-- Opening Marker --
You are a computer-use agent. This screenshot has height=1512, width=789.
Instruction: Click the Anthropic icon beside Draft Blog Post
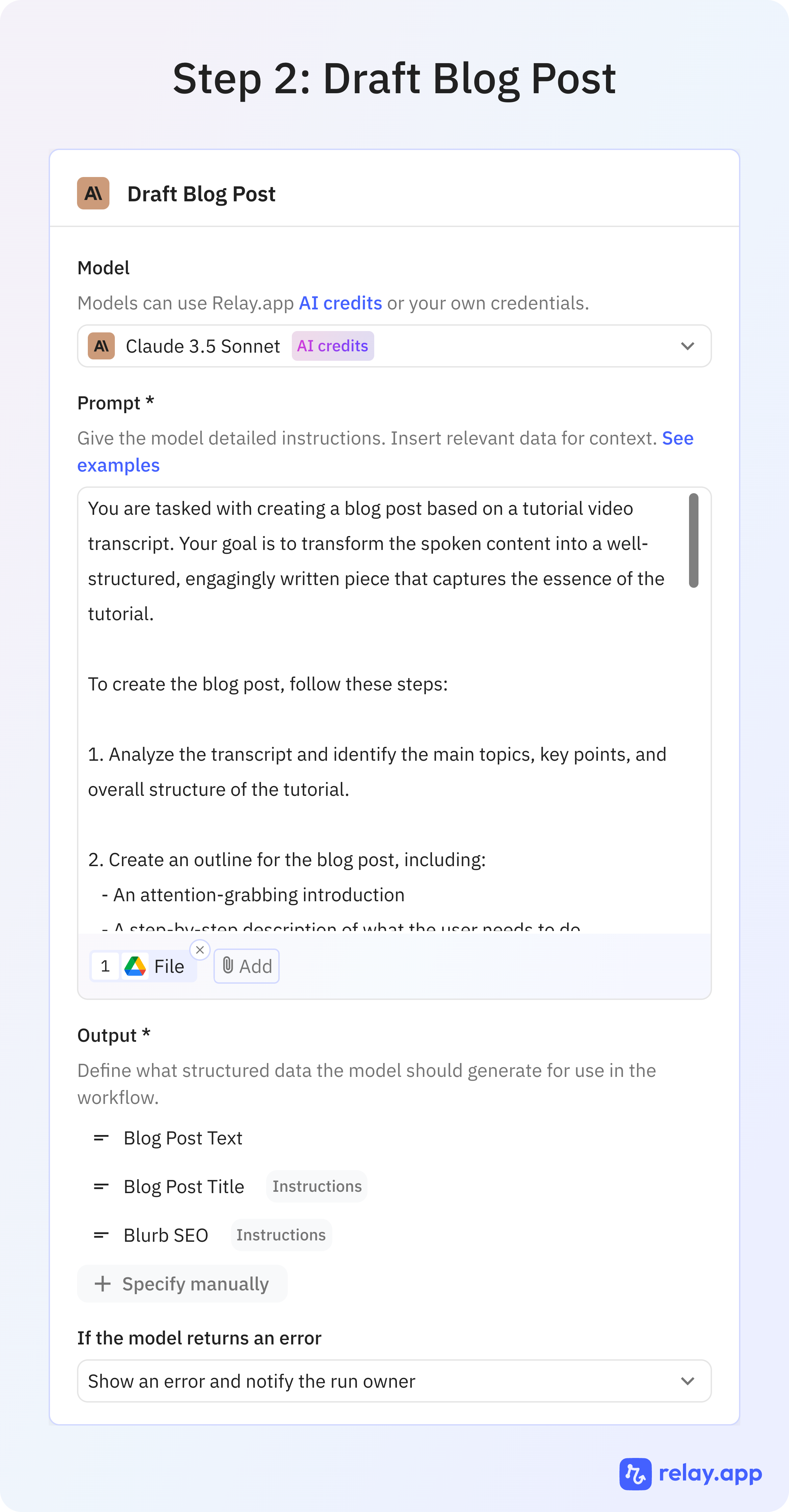93,193
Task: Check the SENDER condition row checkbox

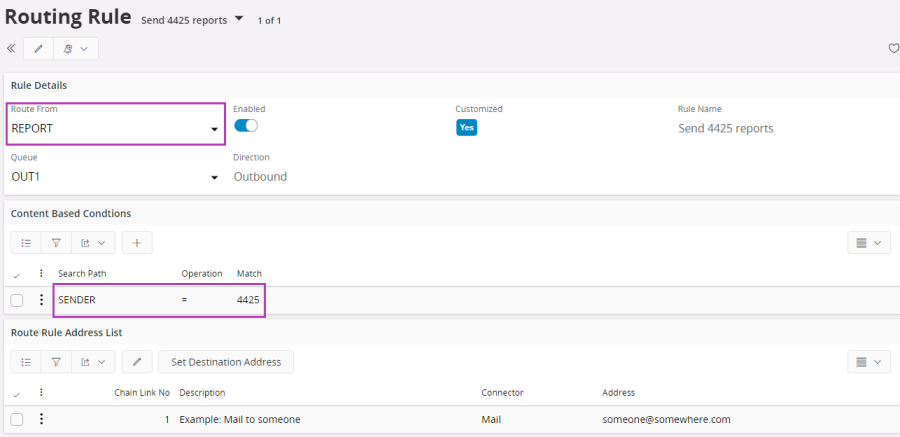Action: 17,300
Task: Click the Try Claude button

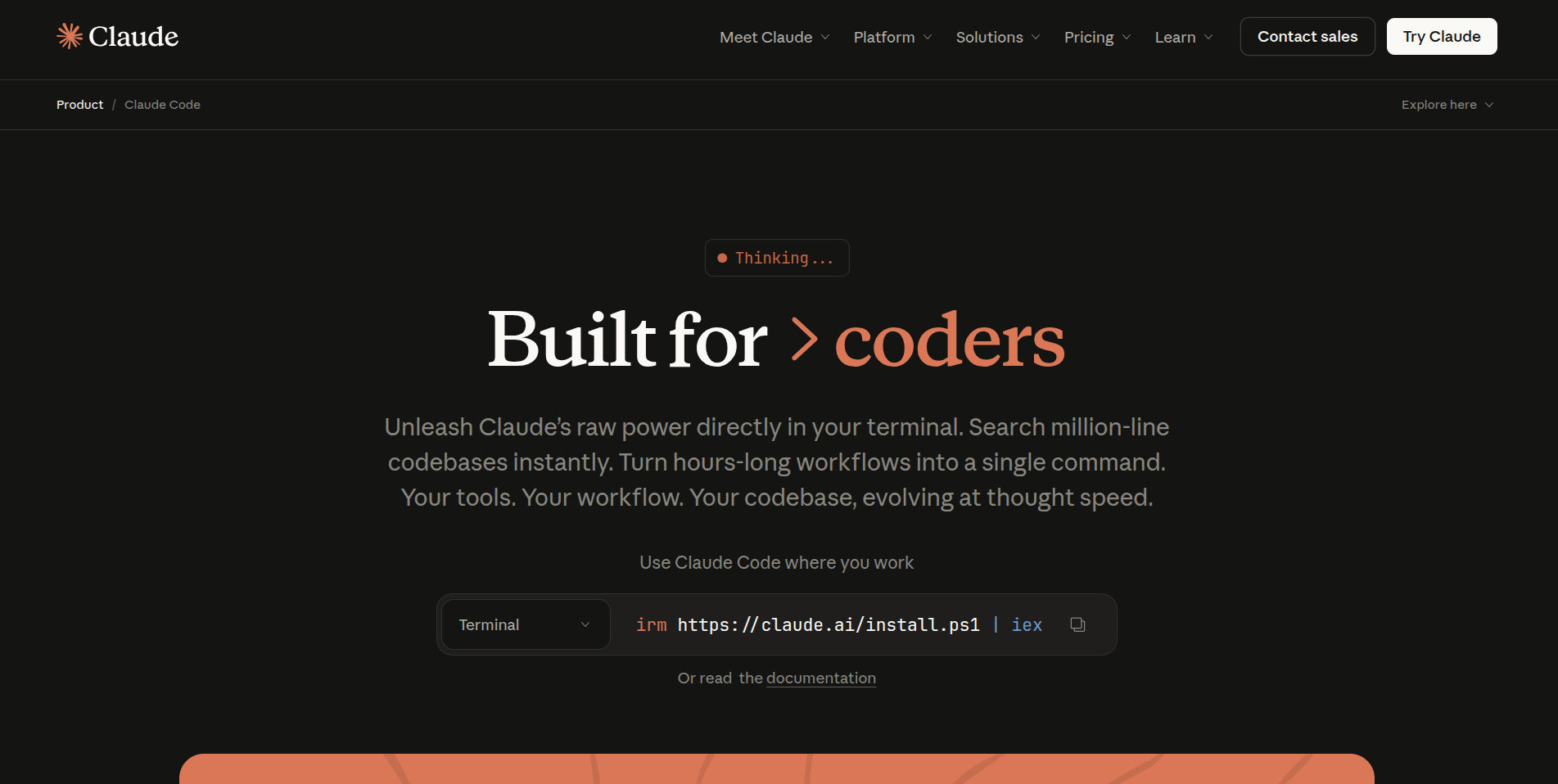Action: pos(1441,37)
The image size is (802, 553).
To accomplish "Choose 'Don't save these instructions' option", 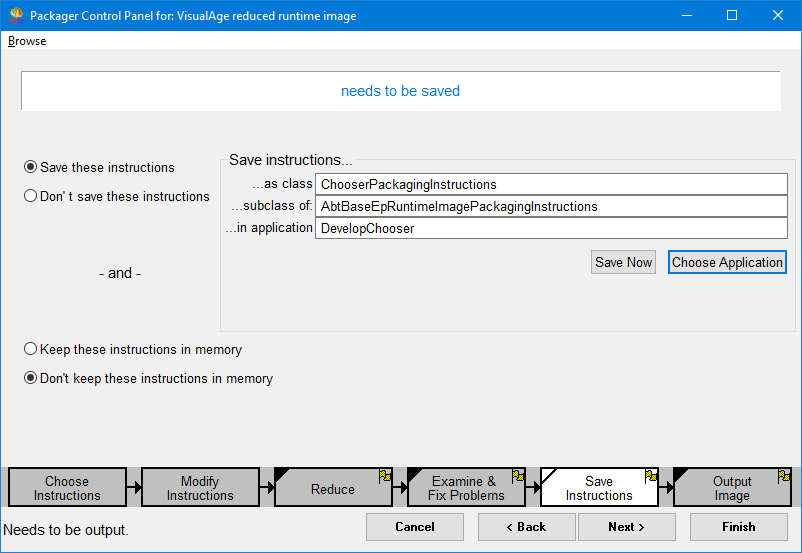I will pos(31,196).
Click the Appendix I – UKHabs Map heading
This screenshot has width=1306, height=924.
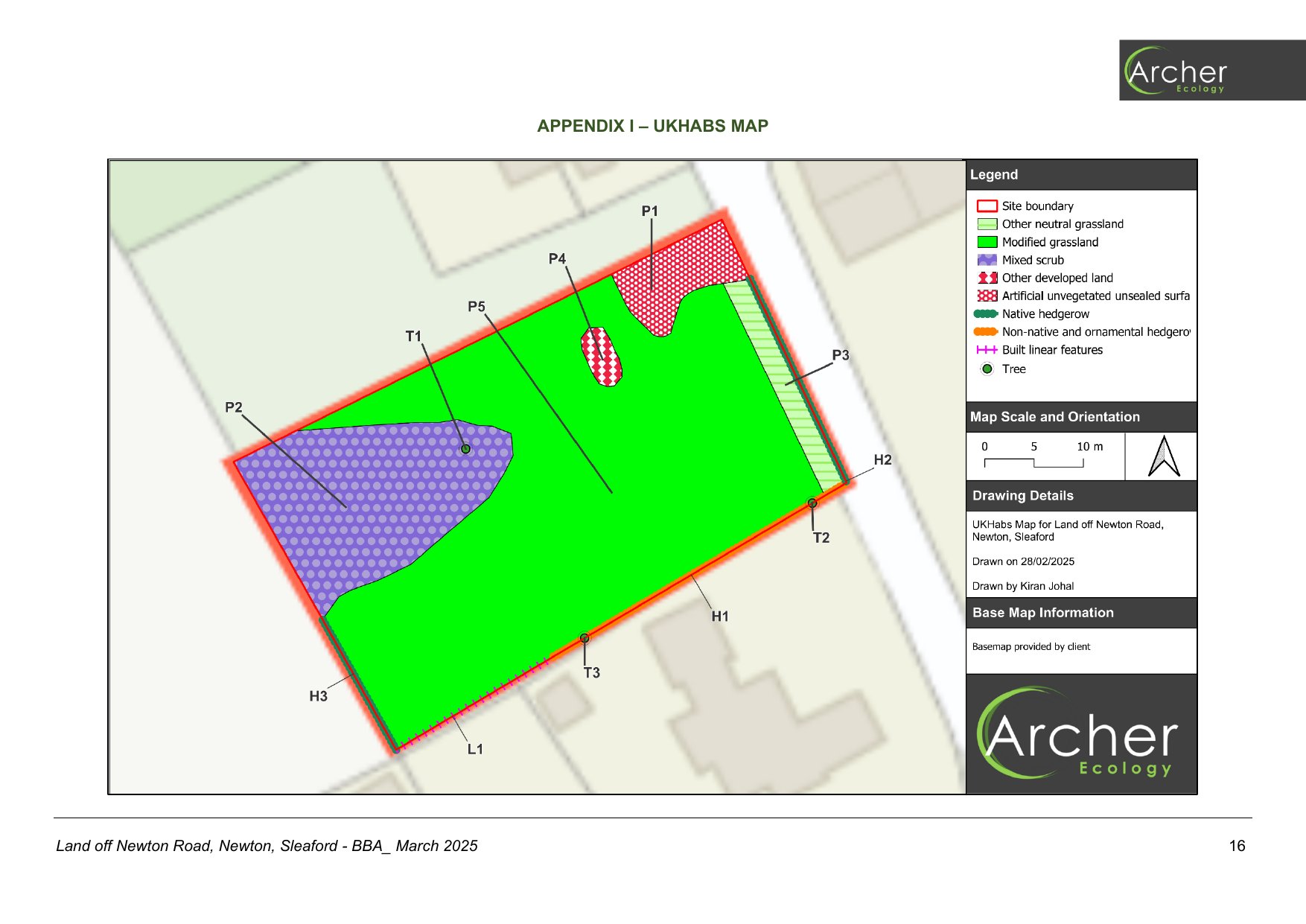[652, 126]
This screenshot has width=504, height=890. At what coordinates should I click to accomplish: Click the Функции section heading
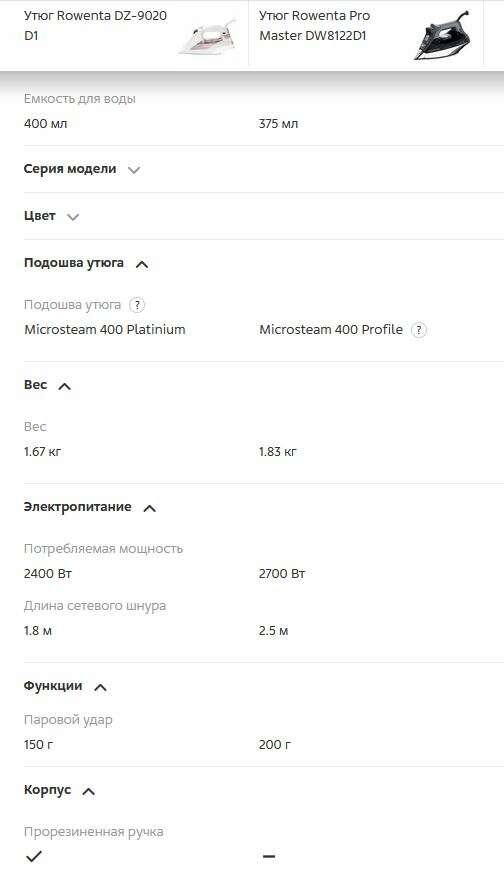[53, 686]
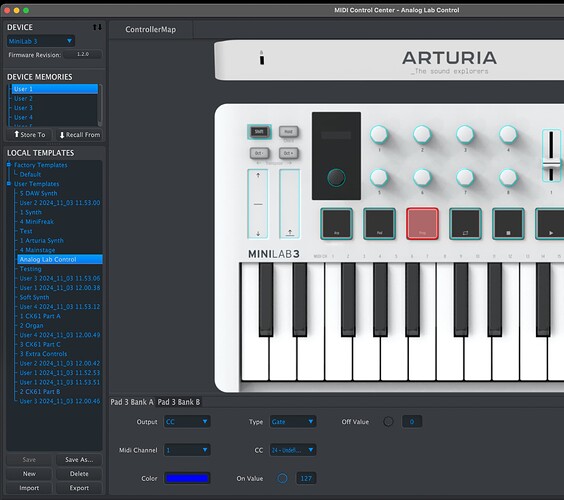The height and width of the screenshot is (500, 564).
Task: Open the MiniLab 3 device dropdown
Action: point(41,41)
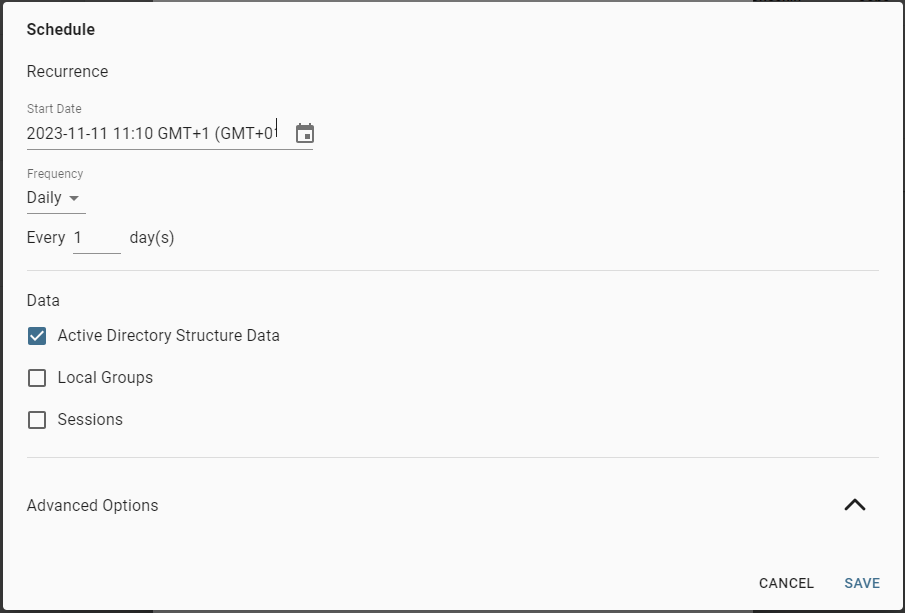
-- Closing Marker --
• Problem requirements:
Each line from the one bearing "Click the Appendix I – UKHabs Map heading" through the final line of the records is to be copied exactly, and no pictures are to be included.

• Answer area:
Click the Appendix I – UKHabs Map heading
This screenshot has width=1306, height=924.
[652, 126]
This screenshot has width=504, height=890. At what coordinates should I click to accomplish: Click the Функции section heading
[53, 686]
The height and width of the screenshot is (500, 564).
Task: Open the MiniLab 3 device dropdown
Action: point(41,41)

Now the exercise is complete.